# [AIM OF THE TASK]
Continue the account of adopting Max, the frightened rescue dog, starting right after its final sentence.

Death, Downward Dogs and Grieving a Loss

I’d never had a dog before I got Max. I’d actually got him for my son, thinking that as an only child, he’d enjoy the companionship of a ‘brother from a furry mother’. But it was clear from the moment that I collected Max from the rescue centre that he was my dog. He instantly attached himself to me like a shadow.

It immediately became apparent that Max had been seriously mistreated by his previous owners. Although he was a big dog he cowered at the slightest sound, trembled if someone knocked at the door and worst of all, refused to leave the house. When I realised that I had the only dog in the UK – if not the world – who howled in fear rather than yelped for joy at the sound of ‘Walkies!’ I was distraught. Walking Max had been the thing I’d been looking forward to most about having a dog. I’d had no idea that he was badly traumatised and I had no idea what to do.

# [RECORDED INFORMATION]
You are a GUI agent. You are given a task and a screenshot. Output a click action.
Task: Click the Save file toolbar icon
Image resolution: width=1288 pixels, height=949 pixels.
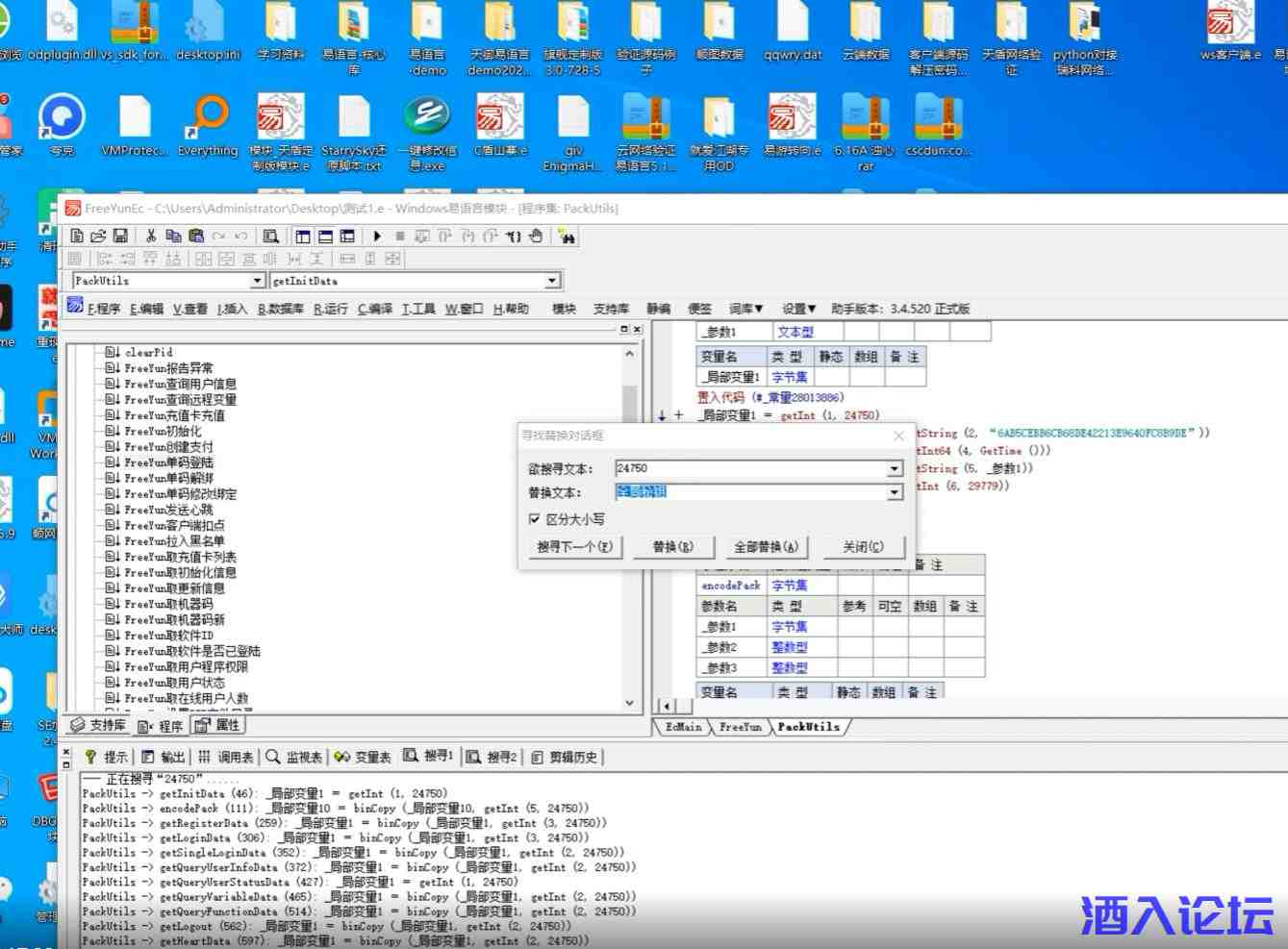click(x=120, y=236)
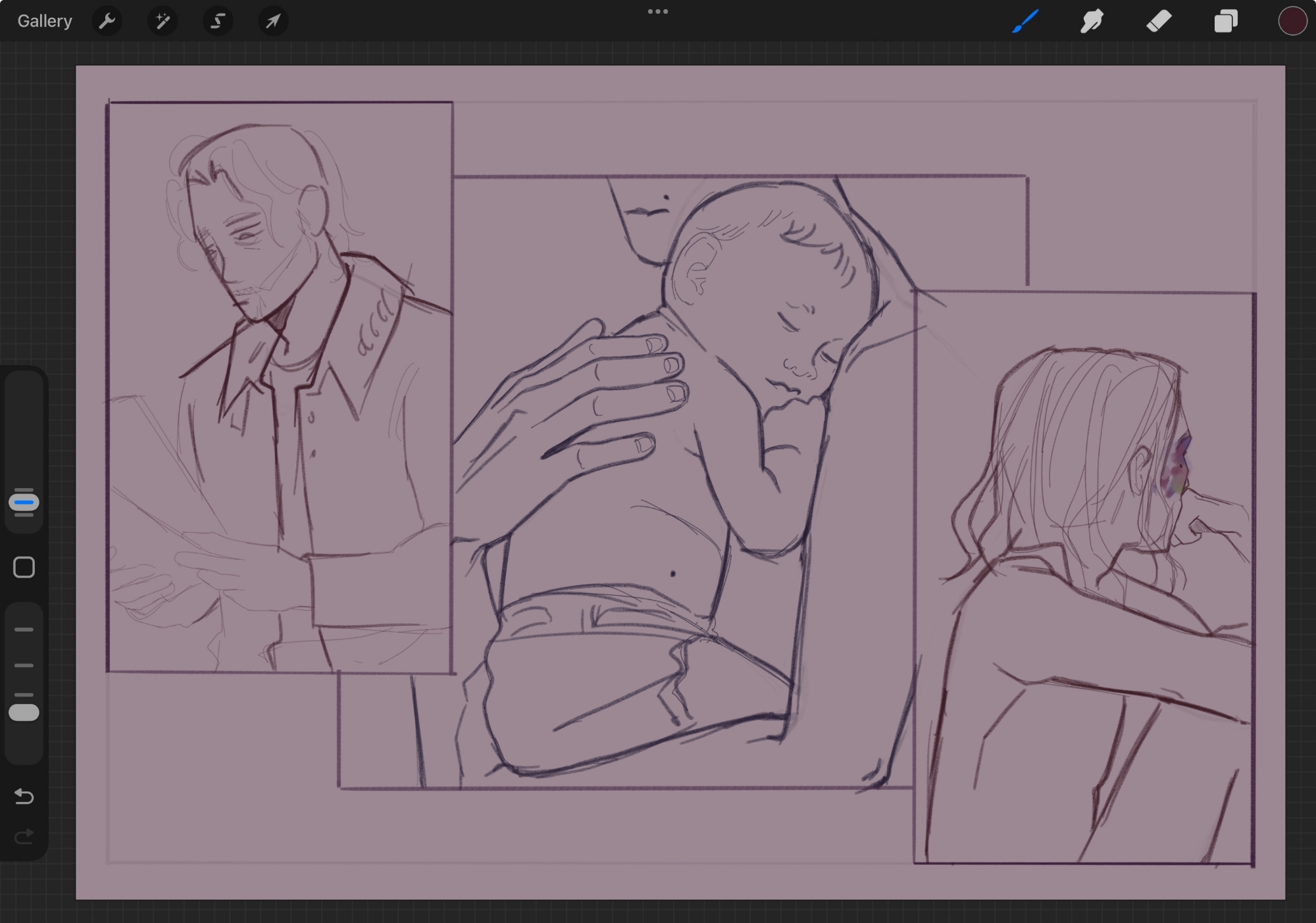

# [RESPONSE FOR THIS EXERCISE]
That first night, after securing a howling Max in a room downstairs, as instructed by all the dog-advice websites, I got into bed and started to cry. My dog-owning dream had turned into a nightmare. I had no idea how to help Max. I’d have to send him back to the shelter. Then I heard footsteps padding across my bedroom floor – and felt something licking my face. Somehow Max had managed to escape from his room downstairs and he was licking my tears away, as if to say, ‘I’m sorry. Don’t worry.’

I knew there and then that I was in this for the long haul; that there was no way I’d be taking him back to the shelter in the morning. And so began Operation Rehabilitate Max – using the only two things I had at my disposal, love … and cocktail sausages.

Slowly but surely, we began to coax Max out of his shell and out of the house – with the help of the aforementioned sausages. It was a long and bumpy road to recovery, but the love I felt for Max was of the fiercest, purest kind. And it was a love that was more than reciprocated.

Max was unconditional love in four-legged form and it wasn’t just me he showered his love upon.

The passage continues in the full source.